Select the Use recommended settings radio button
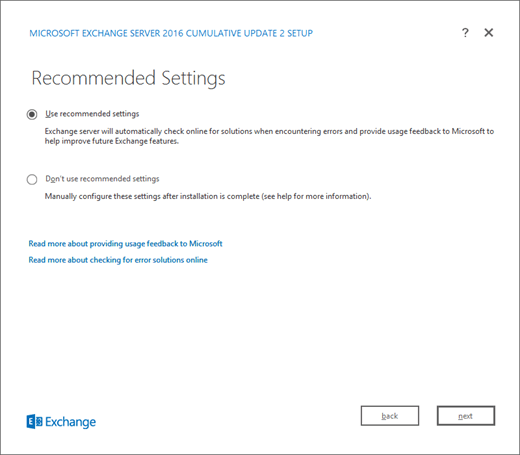The width and height of the screenshot is (520, 455). [32, 114]
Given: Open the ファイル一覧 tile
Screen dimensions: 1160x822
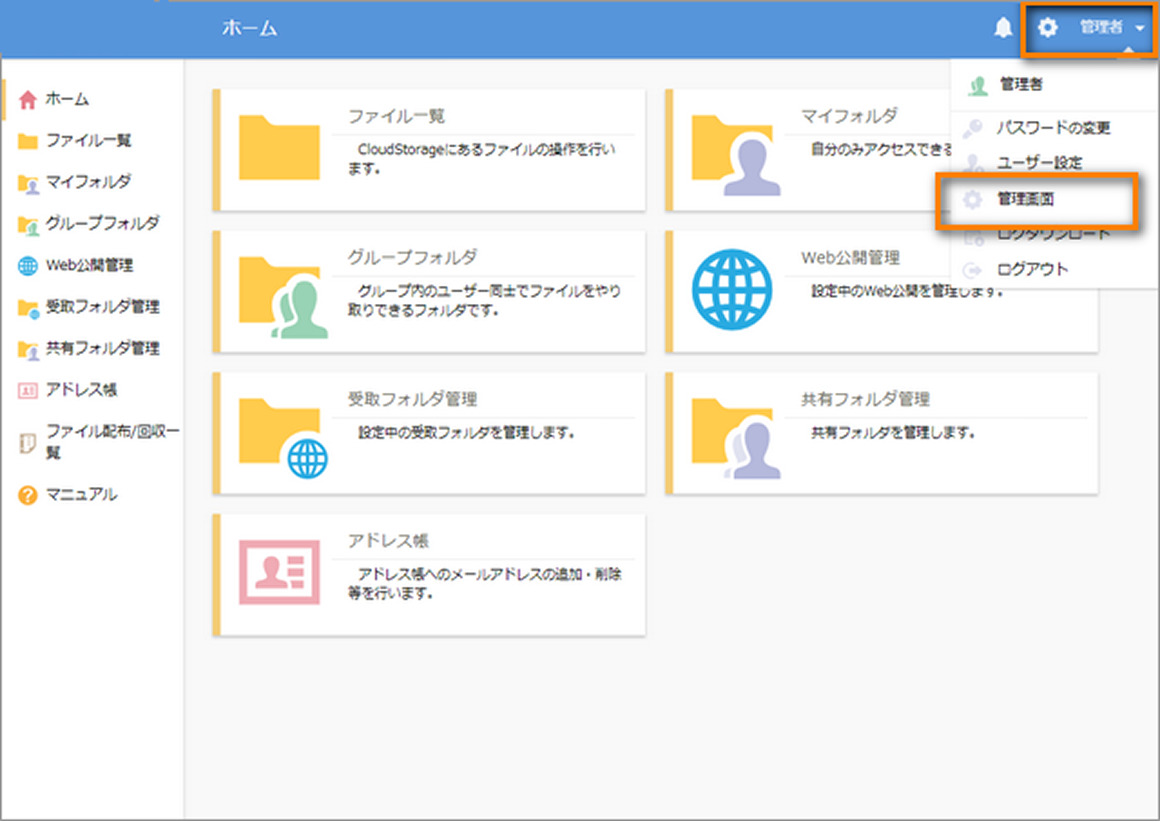Looking at the screenshot, I should coord(430,147).
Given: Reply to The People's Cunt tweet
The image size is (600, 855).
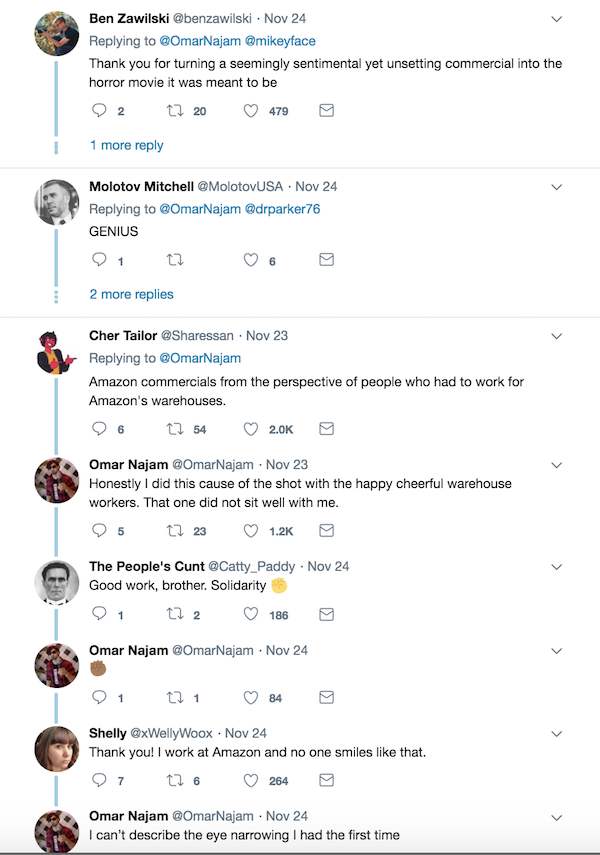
- - -
Reproduce the entries from the line containing "Given: Open the ファイル一覧 tile" through the end of the entries, leaving out the pictures.

Given: Open the ファイル一覧 tile
Screen dimensions: 1160x822
Looking at the screenshot, I should coord(430,147).
Given: Reply to The People's Cunt tweet
The image size is (600, 855).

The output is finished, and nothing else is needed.